(Items listed in a dataset)
===============
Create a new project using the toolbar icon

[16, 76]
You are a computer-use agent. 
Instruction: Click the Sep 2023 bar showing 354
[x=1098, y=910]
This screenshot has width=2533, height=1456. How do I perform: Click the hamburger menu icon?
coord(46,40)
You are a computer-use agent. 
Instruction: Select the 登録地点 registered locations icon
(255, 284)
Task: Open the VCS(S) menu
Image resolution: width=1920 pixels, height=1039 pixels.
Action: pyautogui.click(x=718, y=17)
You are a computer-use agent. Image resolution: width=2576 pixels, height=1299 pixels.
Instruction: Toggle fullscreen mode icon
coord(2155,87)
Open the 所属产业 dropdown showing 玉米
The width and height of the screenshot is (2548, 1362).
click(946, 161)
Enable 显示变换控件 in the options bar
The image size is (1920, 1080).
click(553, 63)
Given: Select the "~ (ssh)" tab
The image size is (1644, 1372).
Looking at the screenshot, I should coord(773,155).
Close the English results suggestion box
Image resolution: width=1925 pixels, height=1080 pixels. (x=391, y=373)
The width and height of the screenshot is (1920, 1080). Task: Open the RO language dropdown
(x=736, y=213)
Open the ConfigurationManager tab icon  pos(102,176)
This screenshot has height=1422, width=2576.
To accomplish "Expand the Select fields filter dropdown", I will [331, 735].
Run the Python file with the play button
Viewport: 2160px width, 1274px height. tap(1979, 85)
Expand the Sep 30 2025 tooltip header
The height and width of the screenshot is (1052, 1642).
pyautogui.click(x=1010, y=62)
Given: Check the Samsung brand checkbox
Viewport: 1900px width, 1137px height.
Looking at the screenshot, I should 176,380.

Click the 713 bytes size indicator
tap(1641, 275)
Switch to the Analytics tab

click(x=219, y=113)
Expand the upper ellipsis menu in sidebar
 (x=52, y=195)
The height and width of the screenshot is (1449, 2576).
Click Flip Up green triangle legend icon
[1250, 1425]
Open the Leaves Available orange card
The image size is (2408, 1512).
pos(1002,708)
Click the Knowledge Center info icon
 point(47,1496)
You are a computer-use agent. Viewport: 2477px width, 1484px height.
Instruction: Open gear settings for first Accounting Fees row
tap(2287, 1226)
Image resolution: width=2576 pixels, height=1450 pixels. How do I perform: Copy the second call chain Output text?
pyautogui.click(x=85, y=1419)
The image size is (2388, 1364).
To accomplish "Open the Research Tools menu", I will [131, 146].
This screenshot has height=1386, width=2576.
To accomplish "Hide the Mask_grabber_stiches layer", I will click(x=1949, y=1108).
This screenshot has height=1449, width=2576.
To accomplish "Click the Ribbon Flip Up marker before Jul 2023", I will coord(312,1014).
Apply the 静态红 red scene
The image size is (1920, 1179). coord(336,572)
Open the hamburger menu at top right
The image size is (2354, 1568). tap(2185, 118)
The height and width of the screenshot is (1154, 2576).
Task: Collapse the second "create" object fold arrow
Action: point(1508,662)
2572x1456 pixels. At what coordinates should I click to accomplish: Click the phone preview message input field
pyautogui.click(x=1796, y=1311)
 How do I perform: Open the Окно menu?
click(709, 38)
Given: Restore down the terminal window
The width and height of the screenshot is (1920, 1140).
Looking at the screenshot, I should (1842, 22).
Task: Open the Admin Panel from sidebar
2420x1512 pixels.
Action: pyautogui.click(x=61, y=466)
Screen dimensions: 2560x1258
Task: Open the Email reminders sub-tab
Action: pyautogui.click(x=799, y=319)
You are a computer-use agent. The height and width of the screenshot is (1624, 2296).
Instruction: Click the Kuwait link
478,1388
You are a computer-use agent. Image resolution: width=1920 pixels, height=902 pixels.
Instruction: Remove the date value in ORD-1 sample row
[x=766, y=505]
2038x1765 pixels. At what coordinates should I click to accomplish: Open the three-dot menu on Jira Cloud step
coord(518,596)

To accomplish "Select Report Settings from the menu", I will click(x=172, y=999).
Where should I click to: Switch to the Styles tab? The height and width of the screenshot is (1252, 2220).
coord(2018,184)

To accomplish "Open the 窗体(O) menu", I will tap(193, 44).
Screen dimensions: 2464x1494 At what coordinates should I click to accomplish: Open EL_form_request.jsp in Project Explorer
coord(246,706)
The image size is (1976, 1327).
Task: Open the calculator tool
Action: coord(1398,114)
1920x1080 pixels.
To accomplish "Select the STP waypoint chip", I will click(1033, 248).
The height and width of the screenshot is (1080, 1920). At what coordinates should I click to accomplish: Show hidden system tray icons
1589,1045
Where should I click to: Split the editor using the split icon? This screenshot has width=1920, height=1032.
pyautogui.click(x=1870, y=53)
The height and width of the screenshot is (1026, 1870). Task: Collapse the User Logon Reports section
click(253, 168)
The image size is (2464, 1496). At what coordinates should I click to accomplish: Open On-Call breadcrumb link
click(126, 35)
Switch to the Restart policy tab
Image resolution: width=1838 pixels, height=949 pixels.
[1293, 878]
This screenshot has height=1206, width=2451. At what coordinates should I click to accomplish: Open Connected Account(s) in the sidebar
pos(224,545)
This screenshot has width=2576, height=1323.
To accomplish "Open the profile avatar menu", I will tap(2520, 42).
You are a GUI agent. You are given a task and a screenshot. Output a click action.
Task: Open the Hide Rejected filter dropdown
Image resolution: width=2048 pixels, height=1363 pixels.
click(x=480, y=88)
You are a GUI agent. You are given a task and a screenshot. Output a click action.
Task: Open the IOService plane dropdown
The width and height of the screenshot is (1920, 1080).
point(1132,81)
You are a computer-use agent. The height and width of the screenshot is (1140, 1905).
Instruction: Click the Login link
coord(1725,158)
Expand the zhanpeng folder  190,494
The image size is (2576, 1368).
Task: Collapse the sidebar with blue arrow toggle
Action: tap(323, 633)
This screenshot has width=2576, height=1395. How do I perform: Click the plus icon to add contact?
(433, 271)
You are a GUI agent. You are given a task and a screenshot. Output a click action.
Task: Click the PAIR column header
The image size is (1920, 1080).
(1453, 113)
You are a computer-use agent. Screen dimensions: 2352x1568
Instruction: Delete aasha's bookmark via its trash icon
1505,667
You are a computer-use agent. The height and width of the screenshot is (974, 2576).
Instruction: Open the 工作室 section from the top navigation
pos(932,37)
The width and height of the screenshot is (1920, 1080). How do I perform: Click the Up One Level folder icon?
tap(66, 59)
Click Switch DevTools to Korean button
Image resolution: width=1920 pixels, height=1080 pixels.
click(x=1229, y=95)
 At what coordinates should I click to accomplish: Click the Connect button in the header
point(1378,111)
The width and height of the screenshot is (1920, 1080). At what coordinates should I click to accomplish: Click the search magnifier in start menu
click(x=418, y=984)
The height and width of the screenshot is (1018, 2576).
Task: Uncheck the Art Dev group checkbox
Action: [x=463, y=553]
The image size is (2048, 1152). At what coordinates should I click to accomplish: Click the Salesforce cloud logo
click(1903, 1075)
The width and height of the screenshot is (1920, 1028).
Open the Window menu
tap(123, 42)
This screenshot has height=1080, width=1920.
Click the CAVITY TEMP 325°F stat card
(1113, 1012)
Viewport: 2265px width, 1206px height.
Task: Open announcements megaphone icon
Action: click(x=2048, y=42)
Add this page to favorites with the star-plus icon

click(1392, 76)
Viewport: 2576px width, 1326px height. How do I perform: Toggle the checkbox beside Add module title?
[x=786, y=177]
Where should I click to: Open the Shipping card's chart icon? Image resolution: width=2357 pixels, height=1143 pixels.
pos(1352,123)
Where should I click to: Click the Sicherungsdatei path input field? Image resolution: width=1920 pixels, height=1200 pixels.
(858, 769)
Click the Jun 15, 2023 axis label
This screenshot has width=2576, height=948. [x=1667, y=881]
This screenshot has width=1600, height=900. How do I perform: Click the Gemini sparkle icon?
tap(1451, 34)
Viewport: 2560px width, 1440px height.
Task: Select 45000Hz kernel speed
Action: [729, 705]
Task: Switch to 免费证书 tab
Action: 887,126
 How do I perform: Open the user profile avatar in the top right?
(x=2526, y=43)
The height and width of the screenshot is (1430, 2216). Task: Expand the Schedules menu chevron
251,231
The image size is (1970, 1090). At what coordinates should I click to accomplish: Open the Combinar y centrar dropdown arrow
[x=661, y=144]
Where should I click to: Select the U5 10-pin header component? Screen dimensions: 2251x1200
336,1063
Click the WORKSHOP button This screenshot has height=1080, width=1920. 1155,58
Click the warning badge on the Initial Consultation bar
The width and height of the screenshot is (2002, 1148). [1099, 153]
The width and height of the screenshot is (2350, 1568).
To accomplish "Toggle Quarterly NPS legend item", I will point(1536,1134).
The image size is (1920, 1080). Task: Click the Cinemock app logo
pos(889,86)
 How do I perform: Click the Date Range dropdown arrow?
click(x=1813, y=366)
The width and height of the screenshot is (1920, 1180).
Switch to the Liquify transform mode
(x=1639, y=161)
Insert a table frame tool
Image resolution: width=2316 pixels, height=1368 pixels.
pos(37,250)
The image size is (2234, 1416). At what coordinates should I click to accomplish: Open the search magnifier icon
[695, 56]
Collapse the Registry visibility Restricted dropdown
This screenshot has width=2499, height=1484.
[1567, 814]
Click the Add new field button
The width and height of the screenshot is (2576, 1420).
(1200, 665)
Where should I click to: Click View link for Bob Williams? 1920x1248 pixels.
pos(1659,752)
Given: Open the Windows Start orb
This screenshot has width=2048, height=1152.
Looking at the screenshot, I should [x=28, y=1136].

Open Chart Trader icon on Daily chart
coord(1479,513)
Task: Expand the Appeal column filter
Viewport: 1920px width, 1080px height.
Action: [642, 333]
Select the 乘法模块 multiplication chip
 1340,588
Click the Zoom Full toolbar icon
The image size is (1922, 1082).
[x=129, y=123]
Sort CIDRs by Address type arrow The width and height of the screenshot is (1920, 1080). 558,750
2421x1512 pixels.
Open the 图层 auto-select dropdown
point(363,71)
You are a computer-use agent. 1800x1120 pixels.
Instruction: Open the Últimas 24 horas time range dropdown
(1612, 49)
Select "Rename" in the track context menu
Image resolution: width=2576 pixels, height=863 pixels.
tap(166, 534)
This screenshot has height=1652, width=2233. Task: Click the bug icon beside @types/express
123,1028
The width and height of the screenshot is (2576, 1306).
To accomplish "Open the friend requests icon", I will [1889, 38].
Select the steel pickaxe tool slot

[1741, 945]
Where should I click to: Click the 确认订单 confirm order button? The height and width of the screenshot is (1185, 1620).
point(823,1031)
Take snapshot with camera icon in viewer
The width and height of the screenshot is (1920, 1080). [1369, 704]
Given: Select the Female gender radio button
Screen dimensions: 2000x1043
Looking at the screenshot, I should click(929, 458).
===============
Work task ▸ Look above for the line with "The height and width of the screenshot is (1430, 2216)." and the line with "The width and height of the screenshot is (1920, 1180).", and reproduce exactly those two lines plus every line between, nothing more.

Result of the exercise ▸
The height and width of the screenshot is (1430, 2216). Task: Expand the Schedules menu chevron
251,231
The image size is (1970, 1090). At what coordinates should I click to accomplish: Open the Combinar y centrar dropdown arrow
[x=661, y=144]
Where should I click to: Select the U5 10-pin header component? Screen dimensions: 2251x1200
336,1063
Click the WORKSHOP button This screenshot has height=1080, width=1920. 1155,58
Click the warning badge on the Initial Consultation bar
The width and height of the screenshot is (2002, 1148). [1099, 153]
The width and height of the screenshot is (2350, 1568).
To accomplish "Toggle Quarterly NPS legend item", I will point(1536,1134).
The image size is (1920, 1080). Task: Click the Cinemock app logo
pos(889,86)
 How do I perform: Click the Date Range dropdown arrow?
click(x=1813, y=366)
The width and height of the screenshot is (1920, 1180).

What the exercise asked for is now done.